Hopefully someone has a more positive story!


----------



## robboat (Jun 12, 2012)

Elie said:


> My tourist visa has a 'no further stay' condition which means I can't extend nor apply for another visa while in Australia. I have a Philippine passport. Can I exit to Fiji and apply a tourist visa while I'm there? How long should I wait before I can apply for another tourist visa? What options do I have? Any suggestions will be greatly appreciated. Thank you!


Hi Elie,
Have a look at the DIAC links:
Australian Immigration Fact Sheet 52b. Waiving Visa Condition 8503 - "No Further Stay" 
Visitor Visa (Subclass 600)

See "How long your visa lasts" section.....

Sorry, but I cannot see any good news for you.....unless you are offshore for the equivalent time of your tourist visa.

Good luck


----------



## MarkNortham (Dec 19, 2012)

Hi All -

Re: Condition 8503, this remains in effect as long as the person is in Australia - here's the exact wording:

"The holder will not, after entering Australia, be entitled to be granted a substantive visa, other than a protection visa, while the holder remains in Australia."
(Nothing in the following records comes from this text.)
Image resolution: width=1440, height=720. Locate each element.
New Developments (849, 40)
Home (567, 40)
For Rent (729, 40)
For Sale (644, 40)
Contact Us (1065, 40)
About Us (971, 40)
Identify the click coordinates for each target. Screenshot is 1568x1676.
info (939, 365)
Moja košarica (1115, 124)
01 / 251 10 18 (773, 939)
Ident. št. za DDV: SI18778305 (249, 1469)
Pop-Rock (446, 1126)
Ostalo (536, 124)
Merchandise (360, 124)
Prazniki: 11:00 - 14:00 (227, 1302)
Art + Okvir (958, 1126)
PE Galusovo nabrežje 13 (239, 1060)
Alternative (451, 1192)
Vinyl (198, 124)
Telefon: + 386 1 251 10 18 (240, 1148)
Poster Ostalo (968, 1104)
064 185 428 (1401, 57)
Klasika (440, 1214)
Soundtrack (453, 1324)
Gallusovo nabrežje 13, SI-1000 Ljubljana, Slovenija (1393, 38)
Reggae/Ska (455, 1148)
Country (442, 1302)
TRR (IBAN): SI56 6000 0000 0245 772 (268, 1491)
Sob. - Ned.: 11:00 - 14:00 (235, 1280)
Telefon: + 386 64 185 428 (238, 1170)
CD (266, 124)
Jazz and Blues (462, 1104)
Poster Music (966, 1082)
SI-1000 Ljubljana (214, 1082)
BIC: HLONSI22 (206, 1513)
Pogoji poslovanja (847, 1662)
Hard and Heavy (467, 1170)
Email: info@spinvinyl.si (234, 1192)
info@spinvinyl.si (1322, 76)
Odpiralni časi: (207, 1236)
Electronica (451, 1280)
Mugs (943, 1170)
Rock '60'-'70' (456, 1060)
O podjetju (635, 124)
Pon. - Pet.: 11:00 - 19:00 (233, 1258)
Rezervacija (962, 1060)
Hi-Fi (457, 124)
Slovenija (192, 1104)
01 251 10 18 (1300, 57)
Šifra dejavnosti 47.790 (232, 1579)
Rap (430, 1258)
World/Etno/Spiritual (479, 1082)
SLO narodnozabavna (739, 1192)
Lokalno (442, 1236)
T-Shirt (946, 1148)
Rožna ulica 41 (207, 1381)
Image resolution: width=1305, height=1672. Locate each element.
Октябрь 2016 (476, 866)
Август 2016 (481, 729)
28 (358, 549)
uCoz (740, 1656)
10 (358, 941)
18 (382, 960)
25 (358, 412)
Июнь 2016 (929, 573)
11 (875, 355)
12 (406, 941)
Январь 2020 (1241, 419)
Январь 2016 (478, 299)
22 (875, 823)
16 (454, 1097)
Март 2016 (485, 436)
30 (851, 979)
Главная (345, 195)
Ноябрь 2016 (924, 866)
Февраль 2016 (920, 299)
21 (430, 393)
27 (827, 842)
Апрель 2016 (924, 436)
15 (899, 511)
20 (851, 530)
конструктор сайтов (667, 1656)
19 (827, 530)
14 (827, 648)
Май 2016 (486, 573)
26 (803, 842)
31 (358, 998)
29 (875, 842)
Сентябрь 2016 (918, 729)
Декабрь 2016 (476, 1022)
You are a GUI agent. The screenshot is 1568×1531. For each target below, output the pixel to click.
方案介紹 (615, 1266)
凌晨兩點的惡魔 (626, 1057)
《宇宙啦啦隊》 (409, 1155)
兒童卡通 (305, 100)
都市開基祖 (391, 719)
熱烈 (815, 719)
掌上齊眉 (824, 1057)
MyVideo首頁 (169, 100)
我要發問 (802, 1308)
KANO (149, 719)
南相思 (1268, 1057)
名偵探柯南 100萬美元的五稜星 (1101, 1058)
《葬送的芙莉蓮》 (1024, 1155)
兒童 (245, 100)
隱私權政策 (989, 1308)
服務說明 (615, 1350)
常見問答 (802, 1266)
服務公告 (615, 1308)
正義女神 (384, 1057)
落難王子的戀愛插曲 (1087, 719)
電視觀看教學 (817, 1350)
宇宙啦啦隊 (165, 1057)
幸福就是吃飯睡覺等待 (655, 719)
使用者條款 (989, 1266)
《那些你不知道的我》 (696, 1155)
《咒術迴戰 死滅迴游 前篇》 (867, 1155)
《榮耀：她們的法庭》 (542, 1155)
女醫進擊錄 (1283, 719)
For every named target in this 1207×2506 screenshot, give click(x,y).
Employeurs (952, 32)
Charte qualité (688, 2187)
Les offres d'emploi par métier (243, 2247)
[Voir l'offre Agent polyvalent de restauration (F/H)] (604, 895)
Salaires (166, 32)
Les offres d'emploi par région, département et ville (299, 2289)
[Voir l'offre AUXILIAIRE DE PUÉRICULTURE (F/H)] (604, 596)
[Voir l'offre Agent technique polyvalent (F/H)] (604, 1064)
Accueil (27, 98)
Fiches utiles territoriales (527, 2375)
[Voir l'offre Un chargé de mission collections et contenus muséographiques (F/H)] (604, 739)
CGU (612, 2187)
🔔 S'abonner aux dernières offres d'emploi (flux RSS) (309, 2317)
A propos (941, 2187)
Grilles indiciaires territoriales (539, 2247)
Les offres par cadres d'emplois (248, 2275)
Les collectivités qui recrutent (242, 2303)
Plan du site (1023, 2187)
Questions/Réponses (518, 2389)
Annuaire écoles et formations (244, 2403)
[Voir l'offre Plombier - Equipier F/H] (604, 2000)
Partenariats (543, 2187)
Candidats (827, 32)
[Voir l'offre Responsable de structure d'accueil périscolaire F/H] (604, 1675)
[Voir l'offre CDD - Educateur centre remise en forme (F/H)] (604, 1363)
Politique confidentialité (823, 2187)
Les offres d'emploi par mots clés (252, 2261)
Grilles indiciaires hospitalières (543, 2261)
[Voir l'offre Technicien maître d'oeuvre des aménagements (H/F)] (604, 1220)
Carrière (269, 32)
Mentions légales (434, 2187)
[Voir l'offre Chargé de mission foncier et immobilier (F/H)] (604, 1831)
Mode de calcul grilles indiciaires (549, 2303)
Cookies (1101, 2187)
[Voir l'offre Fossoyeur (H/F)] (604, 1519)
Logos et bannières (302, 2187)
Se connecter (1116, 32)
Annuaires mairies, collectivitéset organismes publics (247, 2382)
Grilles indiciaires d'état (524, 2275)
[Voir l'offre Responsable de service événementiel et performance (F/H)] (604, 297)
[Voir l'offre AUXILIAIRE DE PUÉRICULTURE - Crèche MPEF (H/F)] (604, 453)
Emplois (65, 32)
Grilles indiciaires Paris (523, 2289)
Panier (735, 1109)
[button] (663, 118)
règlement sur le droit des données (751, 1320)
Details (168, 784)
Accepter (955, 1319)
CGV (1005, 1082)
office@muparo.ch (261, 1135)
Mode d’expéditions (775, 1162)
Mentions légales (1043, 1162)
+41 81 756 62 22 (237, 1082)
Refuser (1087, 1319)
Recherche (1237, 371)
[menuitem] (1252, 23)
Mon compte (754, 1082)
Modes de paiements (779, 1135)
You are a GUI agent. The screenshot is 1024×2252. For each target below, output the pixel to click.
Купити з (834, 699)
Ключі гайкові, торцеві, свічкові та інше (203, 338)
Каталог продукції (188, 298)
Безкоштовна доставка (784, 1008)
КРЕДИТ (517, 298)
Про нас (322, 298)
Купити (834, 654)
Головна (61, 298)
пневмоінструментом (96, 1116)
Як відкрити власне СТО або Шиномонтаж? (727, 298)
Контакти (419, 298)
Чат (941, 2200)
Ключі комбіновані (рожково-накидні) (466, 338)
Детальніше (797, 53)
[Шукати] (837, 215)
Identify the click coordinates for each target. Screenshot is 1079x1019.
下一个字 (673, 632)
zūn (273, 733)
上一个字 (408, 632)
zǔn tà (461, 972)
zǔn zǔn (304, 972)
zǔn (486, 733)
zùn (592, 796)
Generally once condition 8503 has been applied to a visitor visa, it is difficult to get another visitor visa without this condition unless your circumstances have changed significantly. However, it's important to understand that once the visa holder departs Australia - ie, is no longer physically in Australia, that person can apply for any other visa they are eligible for as condition 8503 does not apply once the holder departs Australia. Should they re-enter on the same visa that has condition 8503, then that condition would apply while they are in Australia.

Hope this helps -

Best,

Mark Northam


----------



## Elie (Jul 17, 2013)

rhirhi said:


> Hi elie,
> 
> I'm not 100% so I hope someone who knows better will come along and give you better advice...I'll tell you what I know.
> 
> ...


Hi!

Thanks for sharing! Do you know how many months she waited before she applied for a new visa when she returned to the Philippines? Thanks!


----------



## eleanor (Apr 27, 2013)

my fiance is a philippino,but she lives in japan last 20 years ,japan is a low risk country, 1st time she came to australia she came for 2 weeks and had a no ferther stay condition put on ,2nd and 3rd time she came for 4 and 7 weeks and had no restrictions put on ,


----------



## bunneybee (May 2, 2013)

MarkNortham said:


> Hi All -
> 
> Re: Condition 8503, this remains in effect as long as the person is in Australia - here's the exact wording:
> 
> ...


Hi Mark,

Since we are talking about the 'no further stay' Claus, i wonder if you could help with an issue that i have. I've applied for partner visa sub class 309. And still awaiting results. If i applied for tourist visa now and if i were granted tourist visa with 'no further stay' Claus what effect will that have on my partner visa which is still processing? Thanks! 

Bunneybee


----------



## Whitney (Jan 4, 2013)

bunneybee said:


> Hi Mark,
> 
> Since we are talking about the 'no further stay' Claus, i wonder if you could help with an issue that i have. I've applied for partner visa sub class 309. And still awaiting results. If i applied for tourist visa now and if i were granted tourist visa with 'no further stay' Claus what effect will that have on my partner visa which is still processing? Thanks!
> 
> Bunneybee


I imagine that it would have zero impact on your 309 application. 'No further stay' just means that you cannot apply for a visa from your TV but you have already lodged your 309. And you won't even be in the country anymore when your 309 is granted (because you must be off shore because you lodged off shore) . I'd be curious to see what others have to say but I think it'll be totally fine.


----------



## bunneybee (May 2, 2013)

Thanks Whitney!


----------



## MarkNortham (Dec 19, 2012)

I agree with Whitney - no further stay condition would not have an impact on your 309 visa processing since you have already applied for that visa. It would, however, limit your ability to apply for further visitor visas while the 309 visa is processing.

Best,

Mark Northam


----------



## bunneybee (May 2, 2013)

MarkNortham said:


> I agree with Whitney - no further stay condition would not have an impact on your 309 visa processing since you have already applied for that visa. It would, however, limit your ability to apply for further visitor visas while the 309 visa is processing.
> 
> Best,
> 
> Mark Northam


Hi mark,

Appreciate your help!


----------